What are they looking at? Is it really just a movie?
I don’t think so. As someone who loves stories, written or on-screen, I know the power they wield. Our world is created through stories, our identity is created through the stories we tell ourselves and of ourselves. Everything is a story. Reality is a story in itself.
Why do we want to include violence in our stories? Why do we find that entertaining?
And I don’t want to be so binary as to see violence in black and white terms. I don’t want to judge it as something good or evil. Violence exists and like I’ve said, it often serves a purpose, sometimes we could say a helpful purpose. For example, the film La Vita e Bella (Life is Beautiful) directed by Roberto Benigni, a wonderful movie that I hate because it’s heartbreaking and real in a heartbreaking way, and love because it’s beautiful as it is awful. There is certainly violence in that movie, but it’s a violence that is meant to make us aware, to shake us awake… to say, “Hey! This happened! Look at it! It can’t happen again! Don’t let it happen again!” That kind of violence serves a purpose and a useful one if you ask me. I do let violence shake me awake.
These are not the kind of movies I am thinking about now.

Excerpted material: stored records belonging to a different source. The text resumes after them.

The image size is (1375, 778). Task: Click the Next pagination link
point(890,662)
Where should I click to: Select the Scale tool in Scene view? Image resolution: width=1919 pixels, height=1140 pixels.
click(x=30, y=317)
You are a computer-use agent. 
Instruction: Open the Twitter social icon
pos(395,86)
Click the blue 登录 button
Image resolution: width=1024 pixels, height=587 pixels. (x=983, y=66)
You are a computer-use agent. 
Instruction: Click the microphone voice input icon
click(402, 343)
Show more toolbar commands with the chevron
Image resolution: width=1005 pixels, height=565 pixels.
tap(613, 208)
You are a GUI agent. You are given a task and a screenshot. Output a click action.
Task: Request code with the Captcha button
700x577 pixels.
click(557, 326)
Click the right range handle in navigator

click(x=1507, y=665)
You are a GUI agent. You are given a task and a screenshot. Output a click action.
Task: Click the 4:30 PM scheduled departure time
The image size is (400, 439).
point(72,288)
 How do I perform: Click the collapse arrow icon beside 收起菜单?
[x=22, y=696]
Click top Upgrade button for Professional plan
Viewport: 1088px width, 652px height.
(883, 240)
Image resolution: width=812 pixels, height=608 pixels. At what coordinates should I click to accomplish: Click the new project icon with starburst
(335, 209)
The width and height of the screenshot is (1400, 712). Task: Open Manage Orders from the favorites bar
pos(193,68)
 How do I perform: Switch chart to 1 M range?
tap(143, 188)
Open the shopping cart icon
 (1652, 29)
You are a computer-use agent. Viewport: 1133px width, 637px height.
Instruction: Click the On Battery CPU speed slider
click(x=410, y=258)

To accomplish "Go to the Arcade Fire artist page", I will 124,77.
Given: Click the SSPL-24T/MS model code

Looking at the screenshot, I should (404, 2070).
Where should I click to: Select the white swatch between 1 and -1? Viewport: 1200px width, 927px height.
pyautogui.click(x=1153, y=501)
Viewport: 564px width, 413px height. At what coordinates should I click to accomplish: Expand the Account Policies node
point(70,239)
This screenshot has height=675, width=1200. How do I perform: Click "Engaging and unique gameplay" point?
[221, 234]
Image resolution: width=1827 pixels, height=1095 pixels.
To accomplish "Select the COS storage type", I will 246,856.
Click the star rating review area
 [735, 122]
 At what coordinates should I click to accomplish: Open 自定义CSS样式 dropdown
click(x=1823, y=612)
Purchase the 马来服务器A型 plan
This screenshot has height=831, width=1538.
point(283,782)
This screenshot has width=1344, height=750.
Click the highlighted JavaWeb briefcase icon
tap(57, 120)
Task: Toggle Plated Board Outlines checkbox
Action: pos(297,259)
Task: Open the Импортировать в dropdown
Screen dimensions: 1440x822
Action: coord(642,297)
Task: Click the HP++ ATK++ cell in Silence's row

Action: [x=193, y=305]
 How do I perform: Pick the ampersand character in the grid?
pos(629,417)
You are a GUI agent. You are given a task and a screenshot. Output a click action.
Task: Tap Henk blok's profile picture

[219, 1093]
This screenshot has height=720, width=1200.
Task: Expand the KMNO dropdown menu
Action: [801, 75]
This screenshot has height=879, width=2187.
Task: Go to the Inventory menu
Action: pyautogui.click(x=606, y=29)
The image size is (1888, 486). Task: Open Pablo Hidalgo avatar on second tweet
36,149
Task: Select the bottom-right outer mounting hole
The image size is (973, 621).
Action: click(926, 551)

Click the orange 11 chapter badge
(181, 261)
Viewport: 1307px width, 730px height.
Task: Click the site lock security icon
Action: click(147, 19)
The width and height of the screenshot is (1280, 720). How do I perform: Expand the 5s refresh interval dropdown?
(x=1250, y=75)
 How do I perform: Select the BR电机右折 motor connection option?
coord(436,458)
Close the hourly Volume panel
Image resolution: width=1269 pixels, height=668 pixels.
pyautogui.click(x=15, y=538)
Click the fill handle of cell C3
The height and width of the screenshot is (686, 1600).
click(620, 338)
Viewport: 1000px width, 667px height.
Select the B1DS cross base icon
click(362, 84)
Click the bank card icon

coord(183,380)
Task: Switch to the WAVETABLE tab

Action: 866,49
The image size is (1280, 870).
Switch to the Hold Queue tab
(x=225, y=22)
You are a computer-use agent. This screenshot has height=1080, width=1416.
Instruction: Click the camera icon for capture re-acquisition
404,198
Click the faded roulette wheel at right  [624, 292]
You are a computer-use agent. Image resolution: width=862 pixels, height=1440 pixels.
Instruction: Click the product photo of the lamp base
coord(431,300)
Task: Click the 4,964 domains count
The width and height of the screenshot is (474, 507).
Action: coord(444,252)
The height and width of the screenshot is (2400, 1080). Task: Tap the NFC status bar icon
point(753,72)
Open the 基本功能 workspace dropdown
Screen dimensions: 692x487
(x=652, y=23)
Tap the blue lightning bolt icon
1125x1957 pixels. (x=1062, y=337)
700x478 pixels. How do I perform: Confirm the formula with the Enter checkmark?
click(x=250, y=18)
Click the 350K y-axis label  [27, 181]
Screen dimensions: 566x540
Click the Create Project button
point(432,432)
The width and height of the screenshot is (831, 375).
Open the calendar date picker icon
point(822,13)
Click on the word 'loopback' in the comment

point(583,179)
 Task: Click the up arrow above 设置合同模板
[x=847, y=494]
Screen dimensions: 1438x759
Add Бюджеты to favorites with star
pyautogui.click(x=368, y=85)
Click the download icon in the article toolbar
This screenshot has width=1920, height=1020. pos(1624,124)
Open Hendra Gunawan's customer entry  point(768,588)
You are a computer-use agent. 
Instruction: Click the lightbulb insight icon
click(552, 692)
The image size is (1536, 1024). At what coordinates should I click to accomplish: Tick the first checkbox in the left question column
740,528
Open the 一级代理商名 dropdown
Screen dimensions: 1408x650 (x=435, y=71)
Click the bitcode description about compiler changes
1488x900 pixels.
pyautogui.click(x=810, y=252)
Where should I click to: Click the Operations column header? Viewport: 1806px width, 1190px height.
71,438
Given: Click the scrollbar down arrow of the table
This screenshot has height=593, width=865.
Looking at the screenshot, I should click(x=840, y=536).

I am thinking of movies with unnecessary violence, and not only unnecessary but movies where violence is depicted as something exciting.
The truth is…. A looooot of movies and series include violence that is just gratuitous, a violence whose only purpose is to entertain the audience.
And there are many movies that film violence in a “cool light”, where people kill each other and that makes them “cool, tough, the heroes”. Where the more you kill the better/cooler you are. What is wrong with us? There is nothing, NOTHING, heroic about killing others. There never has been, there never will be. Period.
I do ask of the world and of myself…. Why are we entertained by violence? Why is hurting each other entertaining? What is sooo entertaining about people dying at the hands of other human beings? Please, do ask yourselves because I ask myself the same things.
I believe what Neale Donald Walsch says when he says that ‘we can know how evolved a civilization is by what it finds entertaining’. If that is the case, and I do believe it is, looking at today’s entertainment I am sad to say that we are in fact… Not that evolved. At least, not as we sometimes think we are, not as we could be.
I know I can’t erase violence from films. It is increasingly difficult to find movies I can watch without cringing. Lately, I’ve found myself leaving cinema rooms mid-movie because I just can’t stand it. Other times I simply fall asleep with my earphones on. Other times, I simply leave the sitting room where my family is watching a violent movie and as I close the door to shut the screams out I think, ‘Why… why??, if we’ve been so lucky enough to escape violence in our lives, why do we call it into our lives through the movies and series we watch? Why, if we have been untouched by that underworld, why the hell do we let it into our mind? Because sometimes that is really hell right there on the screen.
If we really want to live in a peaceful world, we have to start by looking at what we look at, by questioning our own views, and likes. We need to see ourselves reflected in the movies we watch because what we let into our minds has an effect. What we feed our mind, we are feeding our beings. Do we want to feed us violence? Is that the way to create a peaceful world? It is not.
It’s about time we start de-mythicizing violence as something to aspire to, to clap at, to laugh at, to condone, or worse, to encourage. Because this world is burning, it’s not the time to fuel the fire, it’s the time to quench it, in our screens, in our stories, in our minds, in our hearts, in our lives, and in our souls.